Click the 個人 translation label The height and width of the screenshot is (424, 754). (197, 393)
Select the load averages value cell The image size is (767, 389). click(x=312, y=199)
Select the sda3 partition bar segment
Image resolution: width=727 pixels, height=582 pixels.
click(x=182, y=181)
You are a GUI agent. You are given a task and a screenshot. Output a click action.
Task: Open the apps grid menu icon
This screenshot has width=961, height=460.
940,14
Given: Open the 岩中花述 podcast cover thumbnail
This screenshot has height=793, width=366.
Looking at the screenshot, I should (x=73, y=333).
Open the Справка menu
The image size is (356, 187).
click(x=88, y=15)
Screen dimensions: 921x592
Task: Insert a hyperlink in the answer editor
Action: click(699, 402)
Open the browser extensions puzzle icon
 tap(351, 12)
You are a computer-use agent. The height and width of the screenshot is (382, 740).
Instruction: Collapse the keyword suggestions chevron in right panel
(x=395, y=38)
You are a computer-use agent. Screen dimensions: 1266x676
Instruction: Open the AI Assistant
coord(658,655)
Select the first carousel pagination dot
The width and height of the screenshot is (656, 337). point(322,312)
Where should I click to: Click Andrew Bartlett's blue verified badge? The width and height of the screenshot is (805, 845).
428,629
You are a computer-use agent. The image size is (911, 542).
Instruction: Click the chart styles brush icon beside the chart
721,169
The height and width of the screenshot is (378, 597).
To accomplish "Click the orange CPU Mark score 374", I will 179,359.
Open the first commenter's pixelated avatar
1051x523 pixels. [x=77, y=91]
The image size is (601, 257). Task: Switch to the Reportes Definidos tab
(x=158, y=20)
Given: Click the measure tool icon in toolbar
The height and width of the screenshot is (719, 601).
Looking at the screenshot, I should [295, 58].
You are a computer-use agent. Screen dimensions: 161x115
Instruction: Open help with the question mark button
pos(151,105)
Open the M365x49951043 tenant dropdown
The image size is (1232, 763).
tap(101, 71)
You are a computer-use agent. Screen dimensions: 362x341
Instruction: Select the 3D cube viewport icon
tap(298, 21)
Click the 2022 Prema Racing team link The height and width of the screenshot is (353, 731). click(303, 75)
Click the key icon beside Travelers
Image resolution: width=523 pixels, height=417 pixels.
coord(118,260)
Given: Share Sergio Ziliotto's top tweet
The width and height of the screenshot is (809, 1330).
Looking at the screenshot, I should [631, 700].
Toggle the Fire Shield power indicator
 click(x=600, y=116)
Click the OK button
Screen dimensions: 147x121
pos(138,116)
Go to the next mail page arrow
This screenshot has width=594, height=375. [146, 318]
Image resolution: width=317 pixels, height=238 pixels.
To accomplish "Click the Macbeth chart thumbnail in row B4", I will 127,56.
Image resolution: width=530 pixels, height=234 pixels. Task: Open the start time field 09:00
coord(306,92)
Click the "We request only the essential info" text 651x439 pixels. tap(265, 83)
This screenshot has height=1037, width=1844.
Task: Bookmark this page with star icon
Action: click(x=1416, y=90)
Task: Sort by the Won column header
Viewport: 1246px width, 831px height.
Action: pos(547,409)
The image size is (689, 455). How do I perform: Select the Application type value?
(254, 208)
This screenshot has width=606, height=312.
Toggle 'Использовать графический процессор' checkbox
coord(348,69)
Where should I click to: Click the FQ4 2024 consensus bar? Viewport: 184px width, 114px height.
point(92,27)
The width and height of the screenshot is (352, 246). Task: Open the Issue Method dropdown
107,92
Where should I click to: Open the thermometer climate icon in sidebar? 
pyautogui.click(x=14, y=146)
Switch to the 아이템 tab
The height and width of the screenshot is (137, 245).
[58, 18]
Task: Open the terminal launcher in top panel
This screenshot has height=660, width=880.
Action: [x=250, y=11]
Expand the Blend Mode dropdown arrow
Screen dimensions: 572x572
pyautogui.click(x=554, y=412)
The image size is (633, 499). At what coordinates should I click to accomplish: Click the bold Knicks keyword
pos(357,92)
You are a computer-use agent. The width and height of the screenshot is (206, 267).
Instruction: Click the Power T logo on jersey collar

Challenge:
Convert every one of the records above into a Markdown table with the columns Row and Record, putting each line in its own numbered row and omitting blank lines.

Exercise result:
| Row | Record |
|---|---|
| 1 | Click the 個人 translation label The height and width of the screenshot is (424, 754). (197, 393) |
| 2 | Select the load averages value cell The image size is (767, 389). click(x=312, y=199) |
| 3 | Select the sda3 partition bar segment |
| 4 | Image resolution: width=727 pixels, height=582 pixels. |
| 5 | click(x=182, y=181) |
| 6 | You are a GUI agent. You are given a task and a screenshot. Output a click action. |
| 7 | Task: Open the apps grid menu icon |
| 8 | This screenshot has width=961, height=460. |
| 9 | 940,14 |
| 10 | Given: Open the 岩中花述 podcast cover thumbnail |
| 11 | This screenshot has height=793, width=366. |
| 12 | Looking at the screenshot, I should (x=73, y=333). |
| 13 | Open the Справка menu |
| 14 | The image size is (356, 187). |
| 15 | click(x=88, y=15) |
| 16 | Screen dimensions: 921x592 |
| 17 | Task: Insert a hyperlink in the answer editor |
| 18 | Action: click(699, 402) |
| 19 | Open the browser extensions puzzle icon |
| 20 |  tap(351, 12) |
| 21 | You are a computer-use agent. The height and width of the screenshot is (382, 740). |
| 22 | Instruction: Collapse the keyword suggestions chevron in right panel |
| 23 | (x=395, y=38) |
| 24 | You are a computer-use agent. Screen dimensions: 1266x676 |
| 25 | Instruction: Open the AI Assistant |
| 26 | coord(658,655) |
| 27 | Select the first carousel pagination dot |
| 28 | The width and height of the screenshot is (656, 337). point(322,312) |
| 29 | Where should I click to: Click Andrew Bartlett's blue verified badge? The width and height of the screenshot is (805, 845). |
| 30 | 428,629 |
| 31 | You are a computer-use agent. The image size is (911, 542). |
| 32 | Instruction: Click the chart styles brush icon beside the chart |
| 33 | 721,169 |
| 34 | The height and width of the screenshot is (378, 597). |
| 35 | To accomplish "Click the orange CPU Mark score 374", I will 179,359. |
| 36 | Open the first commenter's pixelated avatar |
| 37 | 1051x523 pixels. [x=77, y=91] |
| 38 | The image size is (601, 257). Task: Switch to the Reportes Definidos tab |
| 39 | (x=158, y=20) |
| 40 | Given: Click the measure tool icon in toolbar |
| 41 | The height and width of the screenshot is (719, 601). |
| 42 | Looking at the screenshot, I should [295, 58]. |
| 43 | You are a computer-use agent. Screen dimensions: 161x115 |
| 44 | Instruction: Open help with the question mark button |
| 45 | pos(151,105) |
| 46 | Open the M365x49951043 tenant dropdown |
| 47 | The image size is (1232, 763). |
| 48 | tap(101, 71) |
| 49 | You are a computer-use agent. Screen dimensions: 362x341 |
| 50 | Instruction: Select the 3D cube viewport icon |
| 51 | tap(298, 21) |
| 52 | Click the 2022 Prema Racing team link The height and width of the screenshot is (353, 731). click(303, 75) |
| 53 | Click the key icon beside Travelers |
| 54 | Image resolution: width=523 pixels, height=417 pixels. |
| 55 | coord(118,260) |
| 56 | Given: Share Sergio Ziliotto's top tweet |
| 57 | The width and height of the screenshot is (809, 1330). |
| 58 | Looking at the screenshot, I should [631, 700]. |
| 59 | Toggle the Fire Shield power indicator |
| 60 |  click(x=600, y=116) |
| 61 | Click the OK button |
| 62 | Screen dimensions: 147x121 |
| 63 | pos(138,116) |
| 64 | Go to the next mail page arrow |
| 65 | This screenshot has width=594, height=375. [146, 318] |
| 66 | Image resolution: width=317 pixels, height=238 pixels. |
| 67 | To accomplish "Click the Macbeth chart thumbnail in row B4", I will 127,56. |
| 68 | Image resolution: width=530 pixels, height=234 pixels. Task: Open the start time field 09:00 |
| 69 | coord(306,92) |
| 70 | Click the "We request only the essential info" text 651x439 pixels. tap(265, 83) |
| 71 | This screenshot has height=1037, width=1844. |
| 72 | Task: Bookmark this page with star icon |
| 73 | Action: click(x=1416, y=90) |
| 74 | Task: Sort by the Won column header |
| 75 | Viewport: 1246px width, 831px height. |
| 76 | Action: pos(547,409) |
| 77 | The image size is (689, 455). How do I perform: Select the Application type value? |
| 78 | (254, 208) |
| 79 | This screenshot has width=606, height=312. |
| 80 | Toggle 'Использовать графический процессор' checkbox |
| 81 | coord(348,69) |
| 82 | Where should I click to: Click the FQ4 2024 consensus bar? Viewport: 184px width, 114px height. |
| 83 | point(92,27) |
| 84 | The width and height of the screenshot is (352, 246). Task: Open the Issue Method dropdown |
| 85 | 107,92 |
| 86 | Where should I click to: Open the thermometer climate icon in sidebar?  |
| 87 | pyautogui.click(x=14, y=146) |
| 88 | Switch to the 아이템 tab |
| 89 | The height and width of the screenshot is (137, 245). |
| 90 | [58, 18] |
| 91 | Task: Open the terminal launcher in top panel |
| 92 | This screenshot has height=660, width=880. |
| 93 | Action: [x=250, y=11] |
| 94 | Expand the Blend Mode dropdown arrow |
| 95 | Screen dimensions: 572x572 |
| 96 | pyautogui.click(x=554, y=412) |
| 97 | The image size is (633, 499). At what coordinates should I click to accomplish: Click the bold Knicks keyword |
| 98 | pos(357,92) |
| 99 | You are a computer-use agent. The width and height of the screenshot is (206, 267). |
| 100 | Instruction: Click the Power T logo on jersey collar |